The Autumn Statement provides a second bite of the cherry for a Chancellor to clear up the mistakes they made in their budget earlier in the year.
Wednesday's gave George Osborne the chance to atone for his tax credit debacle, a chance he appeared to take with both hands.
Go back to the coalition years, and the Tories were keen to paint the unemployed as scroungers, people Osborne himself said were 'sleeping off a life on benefits' while their hard-working neighbours went out in the morning seething in anger at their moral failings.
This was always nonsense, based on discredited ideas like every town and city in the UK has equal access to jobs, all disabilities can be seen, and those who need help in looking for work and getting skills are well-served by government programmes.
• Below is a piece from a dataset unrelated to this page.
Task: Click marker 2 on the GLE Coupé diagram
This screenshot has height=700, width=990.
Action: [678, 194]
But it succeeded in its own terms, setting low-paid workers and the workless against each other while the government cut tax for the richest and providing cover for its poverty-promoting policies, and it was partly responsible for the Tory win at the general election.
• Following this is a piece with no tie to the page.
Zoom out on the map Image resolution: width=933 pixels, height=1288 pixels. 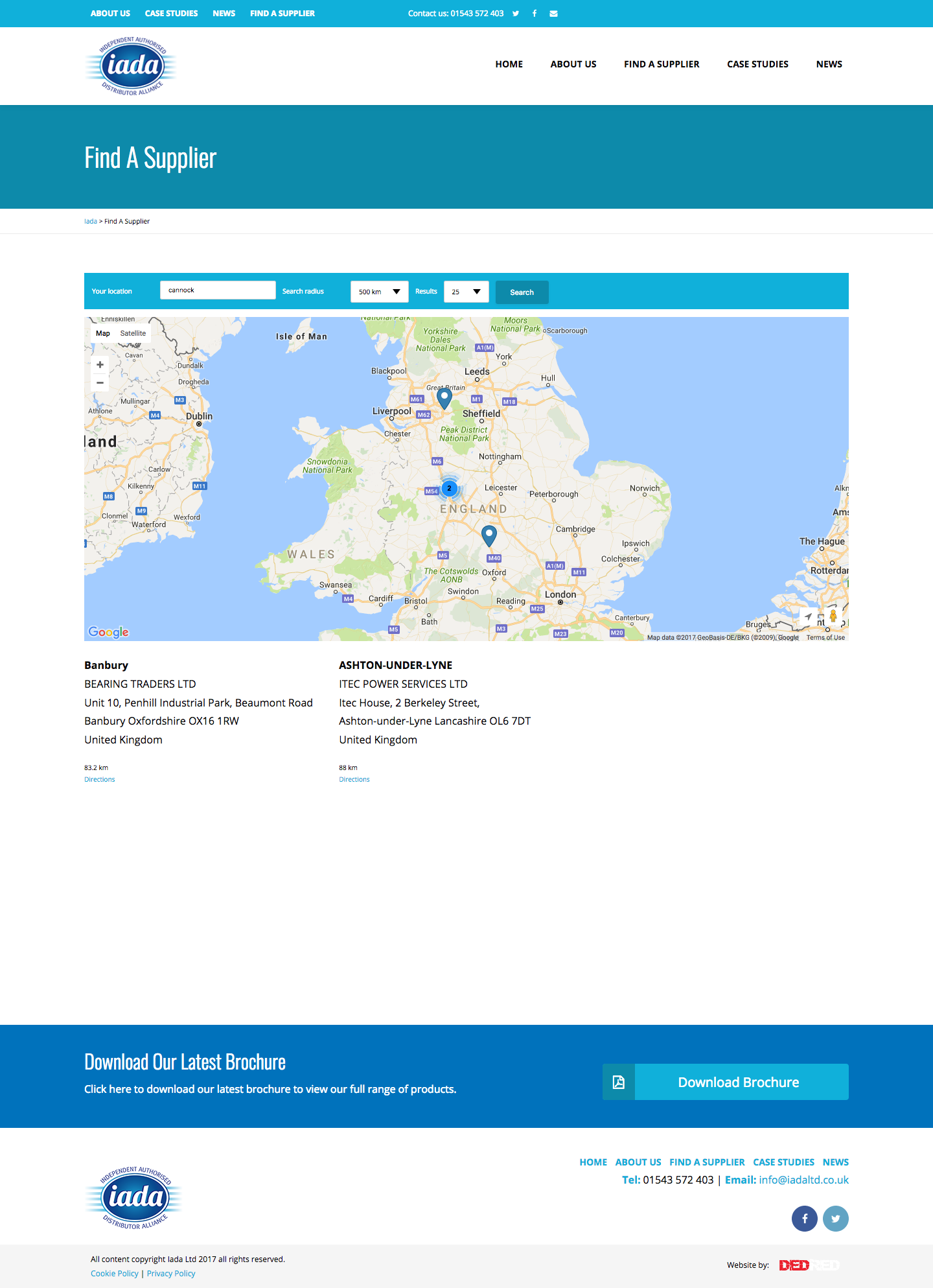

Any abandonment of this position was always going to offend those it had previously defined on the virtuous side. Hitting the benefits of workers made it look like the Tories were both impugning their morality and unfairly penalising those who had done everything asked of them, only to have the rug pulled out after doing so.
When even The Sun starts campaigning against your right-wing policies it is time to drop them, so there was no surprise when Osborne rowed back on his cuts, claiming that he was abandoning them all together.
While partly true in one detail, in reality they will be imposed along with Universal Credit over the next few years and some elements like child tax credit will still be cut, as Owen Smith MP, Labour's Shadow Work and Pensions Secretary, said:
"This is not the full and fair reversal we demanded, as he is still taking £1billion from working families next year and over £3billion by the end of the Parliament, as Tax Credits are replaced by Universal Credit.
"As a result, a single parent of two children working full time on the Minimum Wage on Universal Credit will lose £2,400 next year due to the Chancellor's cuts.
"In short, this is a smoke and mirrors Spending Review from George Osborne, leaving working people worse off and failing to address the big challenges facing the country."
Others weighed in to confirm this dishonest strategy, including the Chief Executive of Child Poverty Action Group Alison Garnham:
"It was always wrong to cut support for working families in tax credits and it's still wrong to cut help for these same families in Universal Credit, which replaces tax credits. The Welfare Reform and Work Bill going through parliament also cuts tax credits for families in a number of ways but it seems will go forward unchanged."
The announcement appeared to do its job though, gaining the immediate positive headlines that were its aim from newspapers too underfunded or ideologically compromised to investigate it properly:
These are drawn from among many, but on the day the press was near-unanimous in its belief that tax credit cuts were gone for good rather than part-implemented now, part delayed until later.
There is another level of problem here too. Universal Credit is being rolled out in individual areas at different times: will those in identical circumstances but different locations receive different incomes as a result?
As always with this government, when it comes to benefit issues and poverty it pays to read the small print. Too few in the national press seem to have done so.